WHAT YOU SHOULD DO> When a line in the material contains the word "dimensions", copy it.

DATA EXCERPTS>
◇ ◇ ◇
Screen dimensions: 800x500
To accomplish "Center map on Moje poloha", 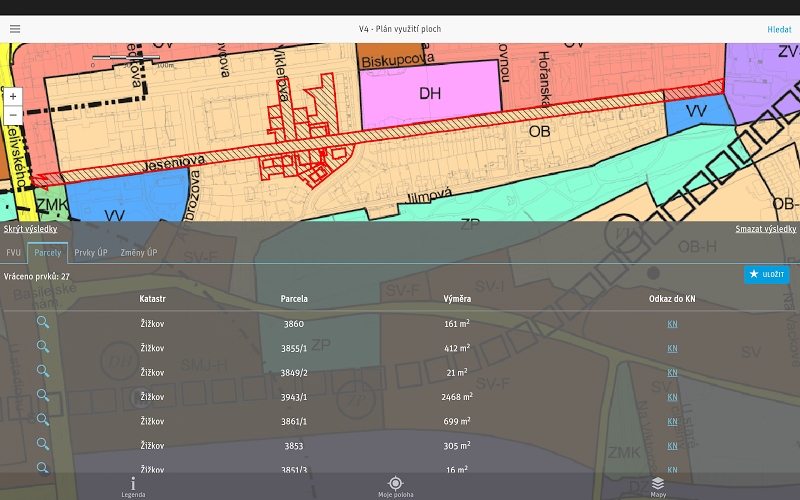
◇ ◇ ◇
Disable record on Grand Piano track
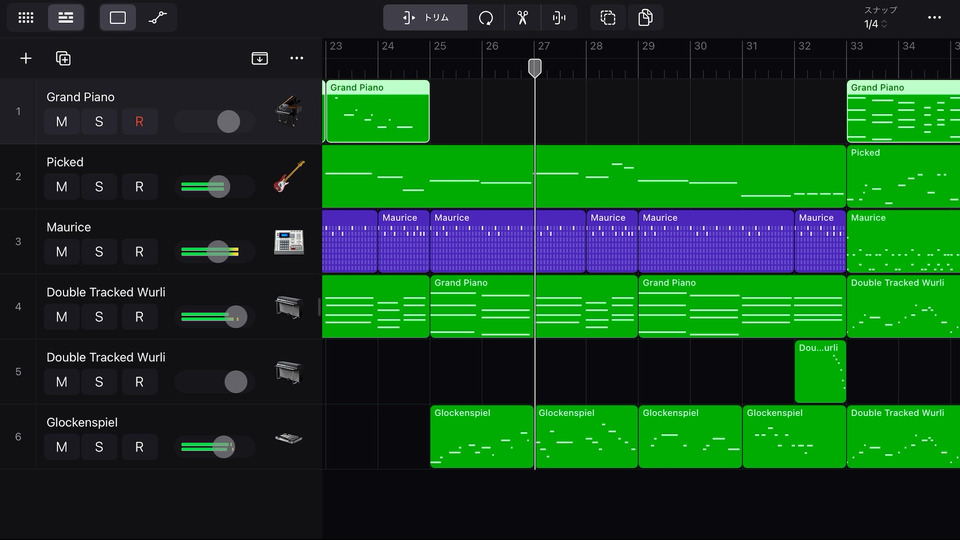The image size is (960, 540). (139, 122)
◇ ◇ ◇
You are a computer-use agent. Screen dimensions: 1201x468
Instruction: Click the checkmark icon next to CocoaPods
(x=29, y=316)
◇ ◇ ◇
ANSWER SECTION>
Screen dimensions: 800x500
You are a computer-use agent. Screen dimensions: 1201x468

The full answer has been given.